2
votes

Given the swap distance defined as in the question Counting the adjacent swaps required to convert one permutation into another (i.e. we have a string of characters, and the swap distance from a permutation of that string is the minimum number of "adjacent character swaps" needed to get back to the original string).

I want an algorithm to find the highest possible swap distance for a given string. Of course, we could enumerate all permutations and check the swap distances of each, but that is horribly inefficient. Is there a quicker way to do it?

2
Isn't this equivalent to the question "What is the worst case scenario for bubble sort?"biziclop
An interesting question. I freely admit that I could be wrong, but on the face of it, it seems similar to the problem of finding optimum sorting sequences. (i.e. sort 5 items in 7 comparisons). There are known optimum sequences for small lists, but for larger numbers we rely on reasonably efficient algorithms that generate good, but not provably optimum, sorting networks. I suspect the same is true of finding the highest cost ordering.Jim Mischel

2 Answers

1
votes

The fundamental operation you're allowed to do is swap two elements of the string. This is also the only operation you're allowed to do in insertion sort, so it seems as though you could pull in well-established results from the sorting literature to solve the problem.

According to the wiki page on insertion sort, the worst case is when the input is in reversed order.

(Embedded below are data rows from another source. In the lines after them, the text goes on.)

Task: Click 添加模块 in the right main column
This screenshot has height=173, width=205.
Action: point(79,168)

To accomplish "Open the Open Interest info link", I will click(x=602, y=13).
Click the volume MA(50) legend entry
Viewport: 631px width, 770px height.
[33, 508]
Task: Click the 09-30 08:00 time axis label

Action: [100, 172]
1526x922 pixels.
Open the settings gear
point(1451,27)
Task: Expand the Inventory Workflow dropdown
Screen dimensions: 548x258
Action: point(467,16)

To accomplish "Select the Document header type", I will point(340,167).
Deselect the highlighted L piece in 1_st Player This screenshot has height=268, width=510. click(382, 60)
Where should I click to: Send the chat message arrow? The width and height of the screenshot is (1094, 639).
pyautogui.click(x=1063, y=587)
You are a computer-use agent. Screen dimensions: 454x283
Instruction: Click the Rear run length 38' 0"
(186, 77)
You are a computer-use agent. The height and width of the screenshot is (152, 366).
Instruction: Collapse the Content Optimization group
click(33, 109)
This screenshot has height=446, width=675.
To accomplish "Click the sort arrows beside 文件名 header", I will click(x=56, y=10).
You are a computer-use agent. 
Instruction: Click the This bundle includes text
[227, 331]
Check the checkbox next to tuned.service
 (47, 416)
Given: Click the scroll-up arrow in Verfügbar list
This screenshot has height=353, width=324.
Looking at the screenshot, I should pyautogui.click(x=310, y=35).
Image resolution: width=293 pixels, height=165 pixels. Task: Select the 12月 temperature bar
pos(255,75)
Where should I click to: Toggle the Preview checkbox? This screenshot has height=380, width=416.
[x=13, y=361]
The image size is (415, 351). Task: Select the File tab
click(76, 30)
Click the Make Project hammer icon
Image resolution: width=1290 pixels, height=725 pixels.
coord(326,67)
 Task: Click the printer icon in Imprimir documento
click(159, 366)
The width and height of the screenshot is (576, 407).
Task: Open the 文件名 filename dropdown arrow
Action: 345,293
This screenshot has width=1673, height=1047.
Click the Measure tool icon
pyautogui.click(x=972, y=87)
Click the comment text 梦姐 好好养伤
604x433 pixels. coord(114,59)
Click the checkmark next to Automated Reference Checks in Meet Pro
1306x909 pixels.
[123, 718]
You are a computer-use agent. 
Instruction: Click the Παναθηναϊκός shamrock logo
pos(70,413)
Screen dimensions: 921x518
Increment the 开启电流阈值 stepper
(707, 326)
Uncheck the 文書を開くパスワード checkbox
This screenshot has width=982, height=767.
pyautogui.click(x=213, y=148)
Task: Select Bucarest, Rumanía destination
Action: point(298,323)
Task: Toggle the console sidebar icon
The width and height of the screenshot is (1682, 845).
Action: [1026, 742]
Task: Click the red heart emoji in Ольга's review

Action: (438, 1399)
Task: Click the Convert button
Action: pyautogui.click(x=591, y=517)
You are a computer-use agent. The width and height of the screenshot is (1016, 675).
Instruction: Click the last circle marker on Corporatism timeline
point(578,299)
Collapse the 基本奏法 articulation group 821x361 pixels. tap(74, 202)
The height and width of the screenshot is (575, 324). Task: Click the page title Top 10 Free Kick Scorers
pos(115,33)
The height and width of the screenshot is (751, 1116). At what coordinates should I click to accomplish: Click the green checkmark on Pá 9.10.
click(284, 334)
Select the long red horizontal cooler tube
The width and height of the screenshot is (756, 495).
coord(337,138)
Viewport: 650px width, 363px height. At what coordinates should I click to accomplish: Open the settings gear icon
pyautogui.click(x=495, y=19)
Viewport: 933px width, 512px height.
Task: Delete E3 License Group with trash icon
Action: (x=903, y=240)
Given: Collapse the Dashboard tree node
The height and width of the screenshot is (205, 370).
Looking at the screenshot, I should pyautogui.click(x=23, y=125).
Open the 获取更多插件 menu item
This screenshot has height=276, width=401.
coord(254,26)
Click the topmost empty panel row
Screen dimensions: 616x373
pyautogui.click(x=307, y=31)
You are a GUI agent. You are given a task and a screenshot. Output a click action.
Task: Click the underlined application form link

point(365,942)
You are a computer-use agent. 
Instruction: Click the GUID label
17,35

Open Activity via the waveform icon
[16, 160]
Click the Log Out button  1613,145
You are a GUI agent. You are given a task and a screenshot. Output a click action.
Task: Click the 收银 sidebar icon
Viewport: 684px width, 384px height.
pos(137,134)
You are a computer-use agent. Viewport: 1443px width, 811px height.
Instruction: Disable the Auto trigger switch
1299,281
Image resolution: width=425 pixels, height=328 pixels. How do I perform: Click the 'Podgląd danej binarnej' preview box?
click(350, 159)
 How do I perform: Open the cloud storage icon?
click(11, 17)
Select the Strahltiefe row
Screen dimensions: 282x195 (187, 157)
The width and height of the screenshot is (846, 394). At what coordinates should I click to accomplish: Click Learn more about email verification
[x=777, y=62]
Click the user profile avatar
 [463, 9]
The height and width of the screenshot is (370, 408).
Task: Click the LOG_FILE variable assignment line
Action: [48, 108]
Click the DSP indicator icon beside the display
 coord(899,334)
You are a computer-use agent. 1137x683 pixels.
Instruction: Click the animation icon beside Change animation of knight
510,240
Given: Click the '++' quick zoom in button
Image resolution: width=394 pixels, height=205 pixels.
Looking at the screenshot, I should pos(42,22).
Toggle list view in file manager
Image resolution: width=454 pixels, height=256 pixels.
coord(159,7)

By the same logic, the reversing the target string should yield a string which is farthest from the target by swap distance.

A paper entitled "On Generating Worst-Cases for the Insertion Sort" (link) may be of help here.

1
votes

If the letters are distinct, we have the simple scenario where a letter positioned higher in the sequence is associated with more letters with which it can be out of order:

"abcde":
'e' can be out of order with 4 letters, 'd' with 3, etc.
"edcba", the reversed string, is the worst case where each letter is at max disorder

But when there are duplicates, letters positioned higher can only be placed out of order with earlier letters that are different:

"abbaba":
a3 max 3, b3 max 2
a2 max 2, b2 max 1
a1 max 0, b1 max 1
"aaabbb"

"aba"
a2 max 1, b1 max 1
a1 max 0
"aab" or "baa"

It's not a full method but maybe it's a useful direction.